Johnnie Dixon

No. 21, 28
- Positions: Defensive back, linebacker

Personal information
- Born: December 11, 1988 (age 37) Belle Glade, Florida, U.S.
- Listed height: 6 ft 0 in (1.83 m)
- Listed weight: 190 lb (86 kg)

Career information
- High school: Glades Central (Belle Glade)
- College: Pearl River
- NFL draft: 2010: undrafted

Career history
- Calgary Stampeders (2010–2011); Toronto Argonauts (2012); Alabama Hammers (2015); Saskatchewan Roughriders (2016)*;
- * Offseason or practice squad member only

Awards and highlights
- Grey Cup champion (2012);

Career CFL statistics
- Tackles: 21
- Sacks: 0
- Interceptions: 0
- Stats at CFL.ca (archived)

= Johnnie Dixon (defensive back) =

American gridiron football player (born 1988)

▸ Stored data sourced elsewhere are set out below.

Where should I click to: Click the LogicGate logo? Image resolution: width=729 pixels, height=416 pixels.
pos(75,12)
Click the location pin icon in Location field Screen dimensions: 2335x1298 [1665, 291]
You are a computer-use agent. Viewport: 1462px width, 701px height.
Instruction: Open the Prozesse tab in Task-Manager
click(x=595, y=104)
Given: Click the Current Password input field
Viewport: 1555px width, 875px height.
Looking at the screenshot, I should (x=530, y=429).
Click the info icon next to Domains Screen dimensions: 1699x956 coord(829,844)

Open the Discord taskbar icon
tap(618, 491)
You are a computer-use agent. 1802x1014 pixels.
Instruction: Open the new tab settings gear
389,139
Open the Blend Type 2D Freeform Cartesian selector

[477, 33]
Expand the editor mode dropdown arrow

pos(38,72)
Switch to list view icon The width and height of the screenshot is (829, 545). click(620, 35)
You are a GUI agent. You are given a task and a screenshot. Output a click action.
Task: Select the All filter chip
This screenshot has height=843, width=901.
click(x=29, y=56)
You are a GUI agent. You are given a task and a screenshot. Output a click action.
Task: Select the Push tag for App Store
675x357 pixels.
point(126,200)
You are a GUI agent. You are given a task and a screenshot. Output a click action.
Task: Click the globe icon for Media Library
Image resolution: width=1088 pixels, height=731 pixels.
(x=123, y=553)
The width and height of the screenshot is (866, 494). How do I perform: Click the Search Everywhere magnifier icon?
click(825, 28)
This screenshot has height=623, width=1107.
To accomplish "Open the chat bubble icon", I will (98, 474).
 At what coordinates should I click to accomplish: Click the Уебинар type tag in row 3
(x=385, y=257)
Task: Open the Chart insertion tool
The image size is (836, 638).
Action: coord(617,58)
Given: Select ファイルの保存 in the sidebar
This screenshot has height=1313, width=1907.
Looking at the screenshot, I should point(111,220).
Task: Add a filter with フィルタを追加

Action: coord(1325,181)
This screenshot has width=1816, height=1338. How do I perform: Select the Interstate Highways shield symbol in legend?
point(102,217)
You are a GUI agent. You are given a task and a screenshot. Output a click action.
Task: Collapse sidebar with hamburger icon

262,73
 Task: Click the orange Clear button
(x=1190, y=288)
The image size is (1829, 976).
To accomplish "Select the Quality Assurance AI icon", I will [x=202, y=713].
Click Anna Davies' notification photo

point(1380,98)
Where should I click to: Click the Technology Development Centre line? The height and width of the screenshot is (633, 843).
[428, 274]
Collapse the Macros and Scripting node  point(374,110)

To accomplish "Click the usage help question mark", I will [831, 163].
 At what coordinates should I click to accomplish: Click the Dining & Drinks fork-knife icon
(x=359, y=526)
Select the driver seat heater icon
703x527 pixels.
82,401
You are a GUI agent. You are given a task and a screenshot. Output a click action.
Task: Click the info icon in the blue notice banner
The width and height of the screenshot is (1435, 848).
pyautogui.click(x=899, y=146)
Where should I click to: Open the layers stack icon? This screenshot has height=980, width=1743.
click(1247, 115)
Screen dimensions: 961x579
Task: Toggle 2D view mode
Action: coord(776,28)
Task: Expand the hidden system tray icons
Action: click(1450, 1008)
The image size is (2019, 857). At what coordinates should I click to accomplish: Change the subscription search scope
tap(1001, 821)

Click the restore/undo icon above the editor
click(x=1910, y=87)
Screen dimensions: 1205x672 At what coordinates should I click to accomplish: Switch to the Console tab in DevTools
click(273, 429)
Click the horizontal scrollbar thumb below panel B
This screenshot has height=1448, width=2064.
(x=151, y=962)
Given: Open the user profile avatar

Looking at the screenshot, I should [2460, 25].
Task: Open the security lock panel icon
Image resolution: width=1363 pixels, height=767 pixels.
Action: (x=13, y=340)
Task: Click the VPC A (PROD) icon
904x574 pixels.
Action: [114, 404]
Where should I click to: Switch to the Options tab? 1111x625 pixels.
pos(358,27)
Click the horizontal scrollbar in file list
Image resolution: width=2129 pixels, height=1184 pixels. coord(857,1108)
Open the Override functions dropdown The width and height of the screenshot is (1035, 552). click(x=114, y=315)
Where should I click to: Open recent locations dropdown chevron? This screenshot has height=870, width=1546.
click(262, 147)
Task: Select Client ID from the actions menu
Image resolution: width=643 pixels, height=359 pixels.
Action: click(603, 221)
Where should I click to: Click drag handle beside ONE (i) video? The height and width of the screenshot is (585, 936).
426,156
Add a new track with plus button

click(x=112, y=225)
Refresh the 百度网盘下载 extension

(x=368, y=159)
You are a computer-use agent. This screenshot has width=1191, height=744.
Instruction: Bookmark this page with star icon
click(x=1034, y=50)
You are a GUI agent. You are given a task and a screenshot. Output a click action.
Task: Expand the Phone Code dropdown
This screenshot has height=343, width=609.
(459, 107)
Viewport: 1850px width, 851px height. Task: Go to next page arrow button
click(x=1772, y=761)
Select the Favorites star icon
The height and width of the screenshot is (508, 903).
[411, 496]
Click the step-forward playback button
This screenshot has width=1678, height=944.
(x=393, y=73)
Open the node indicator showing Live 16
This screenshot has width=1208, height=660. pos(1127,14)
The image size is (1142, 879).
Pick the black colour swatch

Johnnie Dixon (born December 11, 1988) is an American former professional football defensive back. He signed as a free agent with the Toronto Argonauts on October 30, 2012. Dixon was a member of the 100th Grey Cup winning team. He also played college football for the Pearl River Community College Wildcats.

On May 29, 2013, Dixon retired from the CFL.